The ATP test is a process of rapidly measuring actively growing microorganisms through detection of adenosine triphosphate, or ATP.

==Method==

ATP is a molecule found in and around living cells, and as such it gives a direct measure of biological concentration and health. ATP is quantified by measuring the light produced through its reaction with the naturally occurring firefly enzyme luciferase using a luminometer. The amount of light produced is directly proportional to the amount of ATP present in the sample.

ATP tests can be used to:

- Control biological treatment reactors
- Guide biocide dosing programs
- Determine drinking water cleanliness
- Manage fermentation processes
- Assess soil activity
- Determine corrosion / deposit process type
- Measure equipment or product sanitation

==1st-generation testing vs. 2nd-generation testing==

1st-generation ATP tests are derived from hygiene monitoring uses where samples are relatively free of interferences. 2nd-generation tests are specifically designed for water, wastewater and industrial applications where, for the most part, samples contain a variety of components that can interfere with the ATP assay.

==How ATP is measured==

ATP is a molecule found only in and around living cells, and as such it gives a direct measure of biological concentration and health. ATP is quantified by measuring the light produced through its reaction with the naturally occurring firefly enzyme luciferase using a luminometer. The amount of light produced is directly proportional to the amount of biological energy present in the sample.

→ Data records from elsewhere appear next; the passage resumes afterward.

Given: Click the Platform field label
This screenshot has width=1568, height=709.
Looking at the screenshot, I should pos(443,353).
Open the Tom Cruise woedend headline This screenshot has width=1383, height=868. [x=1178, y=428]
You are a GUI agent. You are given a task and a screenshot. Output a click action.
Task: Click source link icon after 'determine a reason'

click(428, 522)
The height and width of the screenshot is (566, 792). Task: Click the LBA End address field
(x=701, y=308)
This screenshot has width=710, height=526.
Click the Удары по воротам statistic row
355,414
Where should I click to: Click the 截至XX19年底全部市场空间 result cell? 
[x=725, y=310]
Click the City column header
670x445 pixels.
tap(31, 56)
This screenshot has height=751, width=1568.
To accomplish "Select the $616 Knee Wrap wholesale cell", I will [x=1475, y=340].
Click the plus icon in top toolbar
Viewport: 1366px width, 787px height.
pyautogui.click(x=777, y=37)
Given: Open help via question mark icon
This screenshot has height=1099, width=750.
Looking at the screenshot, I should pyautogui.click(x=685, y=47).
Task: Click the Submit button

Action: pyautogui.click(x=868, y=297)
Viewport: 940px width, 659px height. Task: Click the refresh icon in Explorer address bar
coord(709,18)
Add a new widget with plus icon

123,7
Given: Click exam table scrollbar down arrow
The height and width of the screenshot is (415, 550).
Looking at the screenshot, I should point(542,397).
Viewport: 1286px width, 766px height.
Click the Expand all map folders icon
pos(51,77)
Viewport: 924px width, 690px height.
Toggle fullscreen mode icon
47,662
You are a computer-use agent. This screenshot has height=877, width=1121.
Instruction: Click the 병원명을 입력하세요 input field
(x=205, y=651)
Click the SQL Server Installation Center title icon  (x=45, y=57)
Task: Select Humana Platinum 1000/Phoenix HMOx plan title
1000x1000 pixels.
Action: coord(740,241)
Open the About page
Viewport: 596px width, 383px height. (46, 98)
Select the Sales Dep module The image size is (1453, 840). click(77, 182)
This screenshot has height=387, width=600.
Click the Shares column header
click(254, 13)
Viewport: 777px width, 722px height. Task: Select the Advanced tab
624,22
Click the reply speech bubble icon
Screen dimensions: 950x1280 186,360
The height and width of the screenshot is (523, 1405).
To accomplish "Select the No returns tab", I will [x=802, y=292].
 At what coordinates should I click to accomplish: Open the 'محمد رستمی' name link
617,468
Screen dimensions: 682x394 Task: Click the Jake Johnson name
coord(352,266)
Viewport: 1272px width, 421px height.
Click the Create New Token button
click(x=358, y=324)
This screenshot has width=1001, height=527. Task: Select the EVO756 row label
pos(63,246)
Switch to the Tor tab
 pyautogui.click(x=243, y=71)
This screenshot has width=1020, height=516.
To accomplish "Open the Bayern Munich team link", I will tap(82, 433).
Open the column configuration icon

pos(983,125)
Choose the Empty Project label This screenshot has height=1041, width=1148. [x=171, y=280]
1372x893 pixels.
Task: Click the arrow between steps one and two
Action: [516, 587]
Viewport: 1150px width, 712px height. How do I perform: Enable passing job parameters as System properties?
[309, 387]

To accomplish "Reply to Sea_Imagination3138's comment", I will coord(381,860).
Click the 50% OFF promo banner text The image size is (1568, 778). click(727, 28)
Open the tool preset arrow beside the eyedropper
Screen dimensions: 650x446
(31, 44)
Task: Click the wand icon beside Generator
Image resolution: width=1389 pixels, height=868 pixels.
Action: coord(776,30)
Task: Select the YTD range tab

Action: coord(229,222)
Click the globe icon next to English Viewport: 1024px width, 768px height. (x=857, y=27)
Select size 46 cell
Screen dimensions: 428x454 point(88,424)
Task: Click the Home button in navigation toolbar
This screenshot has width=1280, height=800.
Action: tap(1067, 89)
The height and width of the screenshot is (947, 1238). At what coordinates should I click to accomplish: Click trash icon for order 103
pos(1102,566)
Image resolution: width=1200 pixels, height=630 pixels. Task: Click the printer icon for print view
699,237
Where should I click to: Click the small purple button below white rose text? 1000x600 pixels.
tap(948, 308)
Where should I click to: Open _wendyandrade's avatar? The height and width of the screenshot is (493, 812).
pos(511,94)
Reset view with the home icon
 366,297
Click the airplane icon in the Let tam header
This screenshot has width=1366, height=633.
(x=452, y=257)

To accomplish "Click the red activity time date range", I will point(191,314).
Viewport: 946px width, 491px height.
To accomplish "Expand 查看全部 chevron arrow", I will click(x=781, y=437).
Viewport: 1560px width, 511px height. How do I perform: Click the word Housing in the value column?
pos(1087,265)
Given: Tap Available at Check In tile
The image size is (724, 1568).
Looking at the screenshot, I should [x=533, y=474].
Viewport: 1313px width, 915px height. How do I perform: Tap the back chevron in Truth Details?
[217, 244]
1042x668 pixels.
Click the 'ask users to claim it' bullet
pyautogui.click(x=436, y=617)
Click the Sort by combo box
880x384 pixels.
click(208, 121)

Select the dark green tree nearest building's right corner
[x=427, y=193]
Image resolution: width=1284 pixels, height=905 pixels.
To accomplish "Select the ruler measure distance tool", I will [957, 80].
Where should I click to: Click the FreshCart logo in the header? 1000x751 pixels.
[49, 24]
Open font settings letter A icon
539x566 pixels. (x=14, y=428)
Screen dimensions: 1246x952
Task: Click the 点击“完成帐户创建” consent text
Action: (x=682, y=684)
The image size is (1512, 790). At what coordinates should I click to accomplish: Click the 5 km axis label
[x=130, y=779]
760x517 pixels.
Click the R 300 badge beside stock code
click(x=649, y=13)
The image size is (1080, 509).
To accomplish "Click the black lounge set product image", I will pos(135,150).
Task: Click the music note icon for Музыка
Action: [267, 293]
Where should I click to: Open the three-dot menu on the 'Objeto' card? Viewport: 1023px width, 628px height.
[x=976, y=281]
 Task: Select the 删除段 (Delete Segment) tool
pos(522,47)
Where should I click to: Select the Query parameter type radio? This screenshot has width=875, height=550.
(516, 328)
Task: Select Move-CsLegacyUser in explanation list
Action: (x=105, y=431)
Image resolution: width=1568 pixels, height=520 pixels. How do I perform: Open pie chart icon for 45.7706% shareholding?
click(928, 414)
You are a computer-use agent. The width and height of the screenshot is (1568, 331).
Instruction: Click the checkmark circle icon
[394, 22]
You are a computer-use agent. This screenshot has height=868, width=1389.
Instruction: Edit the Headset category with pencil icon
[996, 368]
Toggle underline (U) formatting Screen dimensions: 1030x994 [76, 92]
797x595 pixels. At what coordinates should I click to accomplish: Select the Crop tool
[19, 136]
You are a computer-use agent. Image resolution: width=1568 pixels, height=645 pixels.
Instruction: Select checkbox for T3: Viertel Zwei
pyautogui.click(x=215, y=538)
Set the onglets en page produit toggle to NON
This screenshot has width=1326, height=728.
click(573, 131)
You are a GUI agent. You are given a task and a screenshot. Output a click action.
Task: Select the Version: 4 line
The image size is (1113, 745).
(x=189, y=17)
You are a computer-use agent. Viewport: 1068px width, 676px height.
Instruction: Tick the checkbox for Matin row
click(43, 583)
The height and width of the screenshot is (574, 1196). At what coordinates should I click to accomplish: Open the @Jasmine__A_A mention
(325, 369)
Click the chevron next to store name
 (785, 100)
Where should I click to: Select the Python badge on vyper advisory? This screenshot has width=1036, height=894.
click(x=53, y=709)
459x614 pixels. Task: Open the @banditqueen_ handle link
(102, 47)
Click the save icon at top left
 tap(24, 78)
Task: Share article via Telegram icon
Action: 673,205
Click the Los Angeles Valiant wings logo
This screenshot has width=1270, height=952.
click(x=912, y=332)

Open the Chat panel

Within a water sample containing microorganisms, there are two types of ATP:

- Intracellular ATP – ATP contained within living biological cells.
- Extracellular ATP – ATP located outside of biological cells that has been released from dead or stressed organisms.

Accurate measurement of these two types of ATP is critical to utilizing ATP-based measurements. Being able to accurately measure these different types of ATP offers the ability to assess biological health and activity, and subsequently control water and wastewater processes.